As I read the Friday morning lectionary readings, I am struck by the passage above from Psalm 102. It left me reflecting on a very basic question:

Why are we going?

We will gather soon with fellow pilgrims, first with our friends and fellow sojourners from Northern California. Then we will gather with fellow pilgrims in Jerusalem -- and not just Christians. We will be with pilgrims from all over the world, drawn to this birth place of three great world religions. The Holy Hill of Zion, the place where it is said that Abraham nearly sacrificed his son, Isaac; where it is said that Jesus challenged the religious (and Roman) authorities; where it is said that Muhammad ascended to Heaven.

Pilgrims will be there from everywhere on this globe, bringing with them very different perspectives, very different stories, and very different interpretations of our common story. We will converge on a city many of think is the the home of the Almighty, the navel of the world. And we will be in a place with a long, bloody history of conquest, pogroms, purges, Crusades, occupation, warfare, intifada, unrest -- the most disputed and fought-over piece of ground on earth.

Why are we going?

The Psalmist helps me to articulate an answer, and perhaps it is only the beginning of an answer: We are going to the ground where the Psalmist says God heard the groans of the captives; the ground where God came to set free those who are condemned to die -- to heal them. To heal us.

From my Christian perspective, I see this ground as the place where Jesus came as the embodiment of God's compassion, the One who suffered on the Cross as a lowly human being -- as a condemned captive -- to show us a different way to live, a way of freedom and healing. And it happened right there in the Holy city where we go. We go to touch this place, to hear the story and be where all this happened. We go to feel the dust in our shoes, to enter into the story as our story.
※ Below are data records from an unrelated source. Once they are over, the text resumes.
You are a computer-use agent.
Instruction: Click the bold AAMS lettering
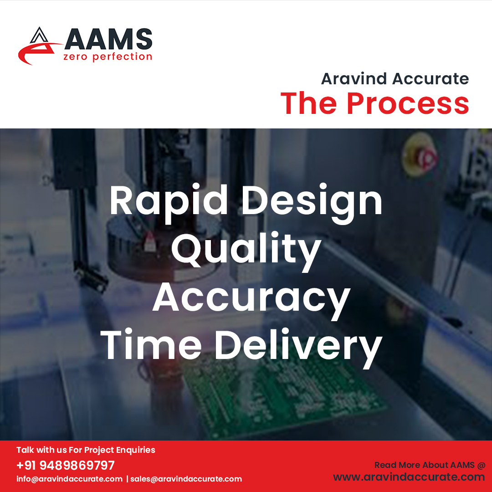coord(108,39)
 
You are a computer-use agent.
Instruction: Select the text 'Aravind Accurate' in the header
coord(395,79)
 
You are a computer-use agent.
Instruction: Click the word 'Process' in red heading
coord(408,104)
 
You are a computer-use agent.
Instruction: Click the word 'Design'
coord(312,201)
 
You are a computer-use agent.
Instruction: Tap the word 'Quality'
coord(246,250)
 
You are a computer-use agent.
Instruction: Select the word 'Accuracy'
coord(251,298)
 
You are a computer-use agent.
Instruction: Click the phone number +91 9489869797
coord(66,465)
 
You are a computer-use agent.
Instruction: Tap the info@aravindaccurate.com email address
coord(69,479)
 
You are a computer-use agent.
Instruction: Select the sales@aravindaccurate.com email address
coord(186,479)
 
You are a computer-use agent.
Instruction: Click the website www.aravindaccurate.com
coord(409,477)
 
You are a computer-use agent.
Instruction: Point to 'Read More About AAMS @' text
coord(430,465)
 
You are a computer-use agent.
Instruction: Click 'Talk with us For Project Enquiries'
coord(86,450)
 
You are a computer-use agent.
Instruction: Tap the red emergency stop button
coord(426,157)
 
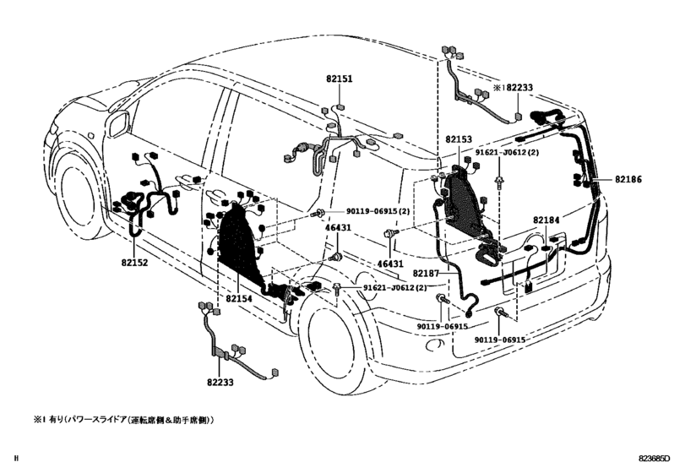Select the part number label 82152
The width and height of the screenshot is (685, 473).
(132, 263)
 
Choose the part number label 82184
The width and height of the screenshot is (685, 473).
(546, 220)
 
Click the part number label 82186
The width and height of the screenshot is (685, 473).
(628, 180)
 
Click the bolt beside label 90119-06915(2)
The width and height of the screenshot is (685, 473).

And, as the Psalmist declares, we go to praise God in Jerusalem, "to declare the Name of Lord," and to hear others praise God, each in their own languages. We go to listen. I cannot yet imagine what that will sound like. But I can hardly wait to listen to the words, the tones, the ring of praise.

Finally, we go to serve: "When the peoples are gathered together, and the kingdoms also, to serve the LORD." 

I don't yet know what that service will look like; I don't yet know where this pilgrimage will take us in serving when we return. But ultimately, for this pilgrimage to be legitimate, it will lead to serving in a new way. Somehow.

How to find out what serving will look like? That is the point of going.